_BLOK TEKS:_
################

Manfaat-manfaat di atas seringkali belum terasa gamblang bagi pihak-pihak yang lebih menyukai indikator kuantitatif berupa tingkat pengembalian atas reputasi (return on reputation). Untuk itu harus diukur terlebih dahulu seberapa besar reputasi perusahaan yang bersangkutan dan kemudian diangkakan secara finansial. Penulis melihat ada kecenderungan bahwa selama ini perusahaan melihat reputasi perusahaan lebih berdasarkan persepsi internal dan diposisikan sebagai indikator dari performa perusahaan di masa lampau. Hal ini menjadi kurang bermakna karena kurangnya perhatian pada aspek-aspek operasi bisnis yang berorientasi pada perkembangan bisnis ke depan. Dengan demikian menjadikan kurang maksimalnya utilisasi reputasi sebagai sumber daya yang strategis.

################

_INFORMASI YANG DIBERIKAN:_
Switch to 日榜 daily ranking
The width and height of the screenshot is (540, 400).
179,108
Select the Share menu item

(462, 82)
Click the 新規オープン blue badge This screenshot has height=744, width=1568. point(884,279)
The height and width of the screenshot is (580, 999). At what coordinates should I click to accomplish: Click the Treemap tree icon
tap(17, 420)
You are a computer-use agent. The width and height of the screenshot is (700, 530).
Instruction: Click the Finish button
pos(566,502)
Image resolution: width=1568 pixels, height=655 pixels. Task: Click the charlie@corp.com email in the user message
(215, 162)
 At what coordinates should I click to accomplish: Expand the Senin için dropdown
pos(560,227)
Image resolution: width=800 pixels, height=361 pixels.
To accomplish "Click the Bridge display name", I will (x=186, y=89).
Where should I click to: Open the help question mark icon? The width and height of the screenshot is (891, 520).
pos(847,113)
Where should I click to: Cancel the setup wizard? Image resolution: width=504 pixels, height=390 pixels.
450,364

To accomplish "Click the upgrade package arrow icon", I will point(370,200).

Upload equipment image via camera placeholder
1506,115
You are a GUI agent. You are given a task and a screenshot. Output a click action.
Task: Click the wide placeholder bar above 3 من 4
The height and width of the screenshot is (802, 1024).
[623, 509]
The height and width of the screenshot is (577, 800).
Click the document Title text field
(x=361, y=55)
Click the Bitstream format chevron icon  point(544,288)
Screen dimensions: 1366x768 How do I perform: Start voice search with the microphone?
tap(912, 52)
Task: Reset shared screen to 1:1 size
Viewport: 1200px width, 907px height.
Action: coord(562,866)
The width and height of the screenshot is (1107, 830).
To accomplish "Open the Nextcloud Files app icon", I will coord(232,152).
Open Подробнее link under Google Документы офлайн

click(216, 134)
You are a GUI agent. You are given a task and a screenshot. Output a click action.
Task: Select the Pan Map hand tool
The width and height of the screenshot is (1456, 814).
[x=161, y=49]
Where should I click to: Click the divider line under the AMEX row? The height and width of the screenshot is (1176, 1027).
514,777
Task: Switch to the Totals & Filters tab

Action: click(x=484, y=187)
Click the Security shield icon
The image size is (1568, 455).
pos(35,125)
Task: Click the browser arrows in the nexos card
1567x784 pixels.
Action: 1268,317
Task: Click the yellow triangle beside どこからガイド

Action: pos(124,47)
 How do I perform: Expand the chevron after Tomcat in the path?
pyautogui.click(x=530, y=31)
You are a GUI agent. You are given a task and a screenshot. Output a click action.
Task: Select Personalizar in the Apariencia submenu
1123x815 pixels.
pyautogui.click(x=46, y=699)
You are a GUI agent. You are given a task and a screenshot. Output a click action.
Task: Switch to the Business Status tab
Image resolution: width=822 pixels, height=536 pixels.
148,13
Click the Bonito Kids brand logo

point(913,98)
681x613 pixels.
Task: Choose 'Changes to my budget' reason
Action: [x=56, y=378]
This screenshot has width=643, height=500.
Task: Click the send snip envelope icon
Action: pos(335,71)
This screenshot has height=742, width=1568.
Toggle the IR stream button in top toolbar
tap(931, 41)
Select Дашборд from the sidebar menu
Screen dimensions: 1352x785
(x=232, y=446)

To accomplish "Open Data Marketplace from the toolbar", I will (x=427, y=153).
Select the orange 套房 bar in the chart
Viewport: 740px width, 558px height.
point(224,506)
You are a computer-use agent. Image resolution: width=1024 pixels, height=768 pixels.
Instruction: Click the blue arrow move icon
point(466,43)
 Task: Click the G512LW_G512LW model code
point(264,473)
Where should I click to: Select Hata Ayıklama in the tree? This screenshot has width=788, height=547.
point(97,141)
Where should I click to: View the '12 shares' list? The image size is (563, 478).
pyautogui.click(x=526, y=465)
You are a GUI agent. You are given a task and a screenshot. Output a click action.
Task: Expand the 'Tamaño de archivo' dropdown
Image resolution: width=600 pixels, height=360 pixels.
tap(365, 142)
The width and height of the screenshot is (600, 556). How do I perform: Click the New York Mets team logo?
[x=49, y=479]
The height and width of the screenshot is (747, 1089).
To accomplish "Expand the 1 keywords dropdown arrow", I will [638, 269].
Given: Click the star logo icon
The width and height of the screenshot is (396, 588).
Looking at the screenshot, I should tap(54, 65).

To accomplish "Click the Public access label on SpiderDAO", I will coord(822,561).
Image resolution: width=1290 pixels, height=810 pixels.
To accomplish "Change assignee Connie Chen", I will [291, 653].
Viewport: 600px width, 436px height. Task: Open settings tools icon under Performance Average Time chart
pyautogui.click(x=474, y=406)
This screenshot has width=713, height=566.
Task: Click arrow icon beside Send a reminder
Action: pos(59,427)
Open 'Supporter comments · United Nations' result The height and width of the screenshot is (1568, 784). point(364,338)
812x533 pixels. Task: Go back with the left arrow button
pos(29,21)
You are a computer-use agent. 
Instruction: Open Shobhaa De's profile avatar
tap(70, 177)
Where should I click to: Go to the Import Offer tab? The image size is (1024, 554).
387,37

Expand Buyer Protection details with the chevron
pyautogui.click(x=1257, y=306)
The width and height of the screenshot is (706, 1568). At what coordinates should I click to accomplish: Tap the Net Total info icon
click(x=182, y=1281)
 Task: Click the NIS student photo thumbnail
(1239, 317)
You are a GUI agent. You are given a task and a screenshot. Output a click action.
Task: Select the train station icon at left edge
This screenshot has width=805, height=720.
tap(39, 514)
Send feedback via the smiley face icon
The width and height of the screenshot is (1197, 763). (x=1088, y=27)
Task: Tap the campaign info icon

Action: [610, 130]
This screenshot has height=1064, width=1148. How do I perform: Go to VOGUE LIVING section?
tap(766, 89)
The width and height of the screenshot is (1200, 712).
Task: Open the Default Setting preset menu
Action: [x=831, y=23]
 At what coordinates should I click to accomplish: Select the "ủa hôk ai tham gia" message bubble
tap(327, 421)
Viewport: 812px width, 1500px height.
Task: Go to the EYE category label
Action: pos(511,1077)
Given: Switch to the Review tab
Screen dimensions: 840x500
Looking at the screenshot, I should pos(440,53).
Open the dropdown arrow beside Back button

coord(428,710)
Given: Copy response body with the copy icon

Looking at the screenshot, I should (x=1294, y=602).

################

_ARAHAN SINGKAT:_
Teruskan teks tentang pengukuran reputasi perusahaan, dimulai setelah kalimat terakhir yang tercantum.

_KELUARAN TUGAS:_
Beberapa perusahaan melakukan pengukuran reputasi dengan pendekatan media coverage untuk kemudian menterjemahkan isinya ke dalam reputation score cards. Memang opsi ini lebih baik daripada tidak ada action evaluasi sama sekali, walaupun opsi ini bukannya tidak mempunyai kelemahan. Kalau diperhatikan secara lebih seksama akan tampak betapa pendekatan ini lebih fokus kepada merekam outcome dari aktivitas humas di media, sedangkan pengaruhnya terhadap khalayak sasaran luput dari pengukuran.

Lantas, bagaimana cara untuk mengetahui seberapa kuat reputasi perusahaan? Dalam hal ini yang dapat dilakukan adalah mengukur melalui penelitian pasar yang terdiri atas dua tahapan utama. Pertama, menilai seberapa besar pengaruh setiap faktor baik internal maupun eksternal terhadap reputasi perusahaan. Di sini, tiap industri mempunyai karakteristiknya masing-masing. Untuk industri yang kompetitif, atribut eksternal seperti pesaing penting untuk memetakan reputasi perusahaan jika dibandingkan dengan reputasi para pesaing. Kedua, mengukur performa dari tiap faktor yang berpengaruh besar terhadap reputasi. Pengukuran ini dapat menunjukkan sektor mana saja yang perlu diprioritaskan dan secara umum berlaku sebagai road map bagi perjalanan proses pengelolaan reputasi itu sendiri.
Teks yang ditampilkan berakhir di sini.